** Opening SOURCE PASSAGE block **
– The CEO is pregnant: Yahoo’s new chief reignites the can-we-have-it-all debate, with a twist (Washington Post, July 17, 2012):
NEW YORK — “Another piece of good news today,” tweeted the expectant mom, announcing to her online followers that she and her husband were awaiting a baby boy.
But this wasn’t just any excited mom-to-be. This was 37-year-old Marissa Mayer, the newly named CEO of Yahoo — obviously a huge achievement for anyone, but especially for a woman in the male-dominated tech industry. And she was about six months
Exciting news — especially for Mayer and her husband, of course — but did it mean something for the rest of us, too? Was it a watershed moment in the perennial debate over whether women can “have it all,” with the pendulum swinging happily in the positive direction?
Or was it, as some claimed in the inevitable back-and-forth on Twitter, actually a development that would increase pressure on other working moms, who might not have nearly the resources that Mayer does, in terms of wealth, power, talent and flexibility on the job?
** Closing SOURCE PASSAGE block **
** Opening EXTRACTED INFORMATION block **
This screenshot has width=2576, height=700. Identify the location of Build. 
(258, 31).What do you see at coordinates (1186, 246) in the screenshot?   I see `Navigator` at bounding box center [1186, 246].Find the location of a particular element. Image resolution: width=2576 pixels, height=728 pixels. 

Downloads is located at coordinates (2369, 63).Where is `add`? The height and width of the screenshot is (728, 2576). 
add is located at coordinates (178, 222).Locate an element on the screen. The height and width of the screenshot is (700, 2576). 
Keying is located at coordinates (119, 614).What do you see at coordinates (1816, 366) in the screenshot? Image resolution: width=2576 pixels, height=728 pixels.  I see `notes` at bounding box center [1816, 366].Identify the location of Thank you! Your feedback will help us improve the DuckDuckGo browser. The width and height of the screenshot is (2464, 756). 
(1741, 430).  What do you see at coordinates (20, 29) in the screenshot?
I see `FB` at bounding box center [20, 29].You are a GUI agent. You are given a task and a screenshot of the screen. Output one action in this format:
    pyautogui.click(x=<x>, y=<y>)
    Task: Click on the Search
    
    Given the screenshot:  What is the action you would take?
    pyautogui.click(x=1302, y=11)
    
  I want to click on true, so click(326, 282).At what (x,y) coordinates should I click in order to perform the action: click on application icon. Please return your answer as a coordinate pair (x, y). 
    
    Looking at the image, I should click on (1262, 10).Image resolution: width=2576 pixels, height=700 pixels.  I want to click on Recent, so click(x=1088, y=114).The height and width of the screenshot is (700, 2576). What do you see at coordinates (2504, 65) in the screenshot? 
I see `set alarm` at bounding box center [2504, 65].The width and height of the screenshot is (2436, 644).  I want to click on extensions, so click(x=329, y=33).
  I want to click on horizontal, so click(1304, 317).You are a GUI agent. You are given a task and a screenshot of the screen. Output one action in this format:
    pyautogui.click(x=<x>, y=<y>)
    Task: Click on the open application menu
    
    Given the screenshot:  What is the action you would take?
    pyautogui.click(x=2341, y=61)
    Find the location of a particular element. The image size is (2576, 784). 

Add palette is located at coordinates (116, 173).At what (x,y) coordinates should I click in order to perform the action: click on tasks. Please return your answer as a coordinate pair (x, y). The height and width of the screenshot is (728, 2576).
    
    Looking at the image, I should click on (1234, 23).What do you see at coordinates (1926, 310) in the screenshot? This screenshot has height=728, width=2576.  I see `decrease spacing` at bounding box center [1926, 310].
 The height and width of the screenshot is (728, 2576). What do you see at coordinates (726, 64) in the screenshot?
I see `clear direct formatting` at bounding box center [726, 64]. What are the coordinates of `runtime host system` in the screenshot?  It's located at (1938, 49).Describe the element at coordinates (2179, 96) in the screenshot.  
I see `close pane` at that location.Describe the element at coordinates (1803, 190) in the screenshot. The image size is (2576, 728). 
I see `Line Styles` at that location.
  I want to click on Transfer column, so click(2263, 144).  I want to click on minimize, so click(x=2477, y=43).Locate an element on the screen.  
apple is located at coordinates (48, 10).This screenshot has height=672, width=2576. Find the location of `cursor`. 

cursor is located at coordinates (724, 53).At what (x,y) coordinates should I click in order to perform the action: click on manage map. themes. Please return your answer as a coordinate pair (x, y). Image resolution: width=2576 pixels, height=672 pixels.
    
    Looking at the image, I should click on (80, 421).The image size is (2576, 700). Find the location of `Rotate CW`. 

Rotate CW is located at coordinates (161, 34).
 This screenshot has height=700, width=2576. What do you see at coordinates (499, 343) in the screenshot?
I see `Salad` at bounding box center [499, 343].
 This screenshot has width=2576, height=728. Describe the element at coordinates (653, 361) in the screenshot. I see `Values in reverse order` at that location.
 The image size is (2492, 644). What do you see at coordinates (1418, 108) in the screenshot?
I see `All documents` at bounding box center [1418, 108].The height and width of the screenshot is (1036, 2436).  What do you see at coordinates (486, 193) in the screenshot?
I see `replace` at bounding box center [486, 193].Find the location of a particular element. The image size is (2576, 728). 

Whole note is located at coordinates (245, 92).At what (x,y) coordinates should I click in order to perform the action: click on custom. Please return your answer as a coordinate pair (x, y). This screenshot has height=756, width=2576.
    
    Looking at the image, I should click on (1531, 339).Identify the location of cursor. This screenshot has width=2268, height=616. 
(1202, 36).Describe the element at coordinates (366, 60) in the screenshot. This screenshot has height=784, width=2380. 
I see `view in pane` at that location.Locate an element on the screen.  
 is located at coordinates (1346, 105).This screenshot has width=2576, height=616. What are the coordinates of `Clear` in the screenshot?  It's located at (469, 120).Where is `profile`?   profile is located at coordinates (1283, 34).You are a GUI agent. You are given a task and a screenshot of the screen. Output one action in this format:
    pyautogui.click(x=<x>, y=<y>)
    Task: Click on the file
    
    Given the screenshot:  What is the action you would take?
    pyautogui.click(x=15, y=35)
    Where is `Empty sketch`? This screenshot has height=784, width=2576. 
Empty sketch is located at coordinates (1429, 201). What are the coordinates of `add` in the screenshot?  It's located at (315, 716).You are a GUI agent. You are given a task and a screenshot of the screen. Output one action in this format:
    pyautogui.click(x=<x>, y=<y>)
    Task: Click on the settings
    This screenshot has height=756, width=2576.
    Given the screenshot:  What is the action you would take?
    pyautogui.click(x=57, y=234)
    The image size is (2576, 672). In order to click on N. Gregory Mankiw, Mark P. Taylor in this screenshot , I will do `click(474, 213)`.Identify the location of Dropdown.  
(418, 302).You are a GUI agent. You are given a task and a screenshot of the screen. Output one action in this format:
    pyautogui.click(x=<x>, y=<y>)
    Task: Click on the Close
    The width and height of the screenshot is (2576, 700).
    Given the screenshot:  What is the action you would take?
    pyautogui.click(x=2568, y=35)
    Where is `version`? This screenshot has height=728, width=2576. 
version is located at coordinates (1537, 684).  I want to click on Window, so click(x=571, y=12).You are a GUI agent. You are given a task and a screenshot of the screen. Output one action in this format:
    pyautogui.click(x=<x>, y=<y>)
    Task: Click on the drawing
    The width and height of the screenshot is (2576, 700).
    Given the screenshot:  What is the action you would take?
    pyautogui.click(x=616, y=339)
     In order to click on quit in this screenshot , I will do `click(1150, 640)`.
** Closing EXTRACTED INFORMATION block **
● EXERCISE:
Copy out the article excerpt about Yahoo's pregnant new CEO in full, word for word.

● SOLUTION TO THIS TASK:
– The CEO is pregnant: Yahoo’s new chief reignites the can-we-have-it-all debate, with a twist (Washington Post, July 17, 2012):
NEW YORK — “Another piece of good news today,” tweeted the expectant mom, announcing to her online followers that she and her husband were awaiting a baby boy.
But this wasn’t just any excited mom-to-be. This was 37-year-old Marissa Mayer, the newly named CEO of Yahoo — obviously a huge achievement for anyone, but especially for a woman in the male-dominated tech industry. And she was about six months
Exciting news — especially for Mayer and her husband, of course — but did it mean something for the rest of us, too? Was it a watershed moment in the perennial debate over whether women can “have it all,” with the pendulum swinging happily in the positive direction?
Or was it, as some claimed in the inevitable back-and-forth on Twitter, actually a development that would increase pressure on other working moms, who might not have nearly the resources that Mayer does, in terms of wealth, power, talent and flexibility on the job?